Directions
Locate each line in the records containing "next". Copy it.

(Data section Opens)

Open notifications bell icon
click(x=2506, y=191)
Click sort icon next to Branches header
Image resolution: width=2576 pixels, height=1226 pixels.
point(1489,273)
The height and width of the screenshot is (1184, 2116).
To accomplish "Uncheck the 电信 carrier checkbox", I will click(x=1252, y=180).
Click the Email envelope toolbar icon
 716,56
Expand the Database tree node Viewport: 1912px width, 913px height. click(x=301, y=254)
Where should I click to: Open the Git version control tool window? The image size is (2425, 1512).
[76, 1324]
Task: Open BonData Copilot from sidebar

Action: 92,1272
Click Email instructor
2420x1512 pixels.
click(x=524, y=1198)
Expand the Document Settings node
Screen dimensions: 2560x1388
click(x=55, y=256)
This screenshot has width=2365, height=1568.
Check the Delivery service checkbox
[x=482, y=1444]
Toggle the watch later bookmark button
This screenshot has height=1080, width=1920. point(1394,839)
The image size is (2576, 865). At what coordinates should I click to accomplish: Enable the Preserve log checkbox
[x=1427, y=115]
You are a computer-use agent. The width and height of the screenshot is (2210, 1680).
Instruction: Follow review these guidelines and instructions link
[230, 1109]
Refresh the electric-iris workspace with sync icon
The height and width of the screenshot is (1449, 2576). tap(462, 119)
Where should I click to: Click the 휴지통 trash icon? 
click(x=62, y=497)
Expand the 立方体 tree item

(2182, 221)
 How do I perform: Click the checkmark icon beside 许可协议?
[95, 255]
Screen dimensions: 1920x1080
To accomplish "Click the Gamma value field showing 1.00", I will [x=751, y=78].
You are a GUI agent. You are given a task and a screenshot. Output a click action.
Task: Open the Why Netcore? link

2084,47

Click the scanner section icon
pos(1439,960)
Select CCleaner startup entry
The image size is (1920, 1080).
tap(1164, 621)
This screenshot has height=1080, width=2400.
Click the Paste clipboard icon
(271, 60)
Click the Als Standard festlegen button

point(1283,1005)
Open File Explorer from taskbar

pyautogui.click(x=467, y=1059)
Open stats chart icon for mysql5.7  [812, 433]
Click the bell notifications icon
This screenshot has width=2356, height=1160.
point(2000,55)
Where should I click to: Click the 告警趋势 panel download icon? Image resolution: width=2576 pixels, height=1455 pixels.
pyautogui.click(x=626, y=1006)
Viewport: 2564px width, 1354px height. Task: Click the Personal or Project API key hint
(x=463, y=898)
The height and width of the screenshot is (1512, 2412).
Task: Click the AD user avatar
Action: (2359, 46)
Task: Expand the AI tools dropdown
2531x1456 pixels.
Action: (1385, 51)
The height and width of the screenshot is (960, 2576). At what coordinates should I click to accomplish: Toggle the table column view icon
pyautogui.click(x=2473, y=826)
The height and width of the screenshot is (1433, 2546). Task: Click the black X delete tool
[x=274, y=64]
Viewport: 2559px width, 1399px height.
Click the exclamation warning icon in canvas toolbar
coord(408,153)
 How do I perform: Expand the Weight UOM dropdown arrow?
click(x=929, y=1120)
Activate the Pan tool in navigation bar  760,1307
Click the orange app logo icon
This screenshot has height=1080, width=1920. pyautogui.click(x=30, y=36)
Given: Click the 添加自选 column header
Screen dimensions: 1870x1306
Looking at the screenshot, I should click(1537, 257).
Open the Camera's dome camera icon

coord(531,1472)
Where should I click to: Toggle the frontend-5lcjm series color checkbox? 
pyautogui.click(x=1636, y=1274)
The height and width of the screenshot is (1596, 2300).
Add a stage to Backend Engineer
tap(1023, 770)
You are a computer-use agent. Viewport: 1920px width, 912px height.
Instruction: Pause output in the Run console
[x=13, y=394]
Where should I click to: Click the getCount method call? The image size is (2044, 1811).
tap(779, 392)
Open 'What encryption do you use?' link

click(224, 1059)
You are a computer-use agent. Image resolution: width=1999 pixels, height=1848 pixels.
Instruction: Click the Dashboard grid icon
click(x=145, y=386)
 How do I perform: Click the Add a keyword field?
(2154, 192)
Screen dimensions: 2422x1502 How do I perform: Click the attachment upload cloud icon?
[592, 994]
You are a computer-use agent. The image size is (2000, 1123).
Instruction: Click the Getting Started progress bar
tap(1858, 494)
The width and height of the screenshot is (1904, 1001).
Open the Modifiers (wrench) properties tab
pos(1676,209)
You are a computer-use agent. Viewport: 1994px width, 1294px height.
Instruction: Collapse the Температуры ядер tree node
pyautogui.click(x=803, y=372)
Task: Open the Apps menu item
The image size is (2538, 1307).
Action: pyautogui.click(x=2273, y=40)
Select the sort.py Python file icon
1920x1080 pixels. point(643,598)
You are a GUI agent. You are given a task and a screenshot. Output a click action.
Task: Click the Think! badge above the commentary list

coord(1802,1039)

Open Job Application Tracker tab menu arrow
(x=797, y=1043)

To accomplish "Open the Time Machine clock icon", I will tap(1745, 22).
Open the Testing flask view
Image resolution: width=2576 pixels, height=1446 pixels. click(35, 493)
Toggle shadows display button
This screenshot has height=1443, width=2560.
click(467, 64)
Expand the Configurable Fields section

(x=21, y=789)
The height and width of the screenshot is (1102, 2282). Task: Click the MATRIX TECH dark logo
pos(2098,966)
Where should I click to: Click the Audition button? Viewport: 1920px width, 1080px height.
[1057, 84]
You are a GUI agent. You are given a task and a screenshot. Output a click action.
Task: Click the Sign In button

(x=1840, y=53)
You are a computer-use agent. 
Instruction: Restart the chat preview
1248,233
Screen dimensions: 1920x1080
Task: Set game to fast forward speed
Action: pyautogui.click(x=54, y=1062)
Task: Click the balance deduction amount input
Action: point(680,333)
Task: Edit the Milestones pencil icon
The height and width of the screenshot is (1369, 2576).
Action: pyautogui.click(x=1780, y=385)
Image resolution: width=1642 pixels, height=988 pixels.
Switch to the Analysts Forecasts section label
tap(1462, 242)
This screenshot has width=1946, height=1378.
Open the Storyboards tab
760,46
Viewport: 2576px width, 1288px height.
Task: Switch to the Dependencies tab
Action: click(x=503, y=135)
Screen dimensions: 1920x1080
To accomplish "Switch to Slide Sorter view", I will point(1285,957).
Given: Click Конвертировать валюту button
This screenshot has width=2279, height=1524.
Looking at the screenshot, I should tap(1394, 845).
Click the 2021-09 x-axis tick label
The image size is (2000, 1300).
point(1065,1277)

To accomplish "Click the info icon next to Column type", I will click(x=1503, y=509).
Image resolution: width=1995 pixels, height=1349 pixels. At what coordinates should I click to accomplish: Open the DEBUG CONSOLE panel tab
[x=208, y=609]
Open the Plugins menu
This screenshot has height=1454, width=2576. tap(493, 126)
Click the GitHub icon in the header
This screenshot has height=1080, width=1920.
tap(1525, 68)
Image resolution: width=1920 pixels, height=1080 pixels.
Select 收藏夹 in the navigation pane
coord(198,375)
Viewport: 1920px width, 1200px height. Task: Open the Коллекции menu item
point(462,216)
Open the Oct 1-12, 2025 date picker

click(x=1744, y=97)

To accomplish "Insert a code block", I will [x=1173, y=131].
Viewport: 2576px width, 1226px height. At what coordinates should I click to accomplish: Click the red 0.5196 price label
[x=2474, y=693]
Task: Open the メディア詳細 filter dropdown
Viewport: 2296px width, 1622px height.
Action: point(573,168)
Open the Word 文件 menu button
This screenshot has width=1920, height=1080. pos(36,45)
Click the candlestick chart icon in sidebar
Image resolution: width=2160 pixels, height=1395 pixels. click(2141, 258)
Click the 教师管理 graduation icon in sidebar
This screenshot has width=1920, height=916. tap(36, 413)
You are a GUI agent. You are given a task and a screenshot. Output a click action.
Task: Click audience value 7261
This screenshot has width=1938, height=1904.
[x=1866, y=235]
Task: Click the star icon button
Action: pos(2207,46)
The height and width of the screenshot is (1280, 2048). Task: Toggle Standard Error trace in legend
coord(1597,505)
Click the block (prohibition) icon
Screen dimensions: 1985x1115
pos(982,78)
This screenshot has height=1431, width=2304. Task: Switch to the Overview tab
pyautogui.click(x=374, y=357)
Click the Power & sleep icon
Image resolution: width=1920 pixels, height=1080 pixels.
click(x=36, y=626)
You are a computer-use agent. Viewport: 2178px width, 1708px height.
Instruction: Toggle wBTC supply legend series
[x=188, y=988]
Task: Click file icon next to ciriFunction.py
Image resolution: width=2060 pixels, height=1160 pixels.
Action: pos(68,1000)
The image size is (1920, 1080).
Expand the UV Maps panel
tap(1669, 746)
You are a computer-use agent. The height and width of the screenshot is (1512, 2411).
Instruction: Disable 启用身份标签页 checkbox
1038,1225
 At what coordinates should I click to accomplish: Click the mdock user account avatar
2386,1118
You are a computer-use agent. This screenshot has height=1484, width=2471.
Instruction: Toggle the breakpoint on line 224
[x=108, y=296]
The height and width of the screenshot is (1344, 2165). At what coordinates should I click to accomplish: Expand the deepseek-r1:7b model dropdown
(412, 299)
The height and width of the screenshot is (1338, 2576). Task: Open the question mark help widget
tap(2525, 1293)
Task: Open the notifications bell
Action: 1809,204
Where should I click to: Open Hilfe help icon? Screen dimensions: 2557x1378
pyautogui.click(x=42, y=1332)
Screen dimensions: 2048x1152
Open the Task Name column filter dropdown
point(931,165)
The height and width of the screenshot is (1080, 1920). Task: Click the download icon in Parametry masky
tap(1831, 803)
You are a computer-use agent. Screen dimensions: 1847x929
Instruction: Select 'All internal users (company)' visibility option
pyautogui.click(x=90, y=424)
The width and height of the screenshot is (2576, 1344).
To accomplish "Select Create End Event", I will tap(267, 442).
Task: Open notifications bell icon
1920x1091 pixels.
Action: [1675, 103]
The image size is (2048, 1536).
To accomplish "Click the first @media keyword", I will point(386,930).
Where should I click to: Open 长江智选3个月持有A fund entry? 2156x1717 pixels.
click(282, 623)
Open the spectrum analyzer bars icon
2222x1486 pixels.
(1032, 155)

(Data section Closes)

Solution to this task
Click sort icon next to Branches header
To accomplish "Click the info icon next to Column type", I will click(x=1503, y=509).
Task: Click file icon next to ciriFunction.py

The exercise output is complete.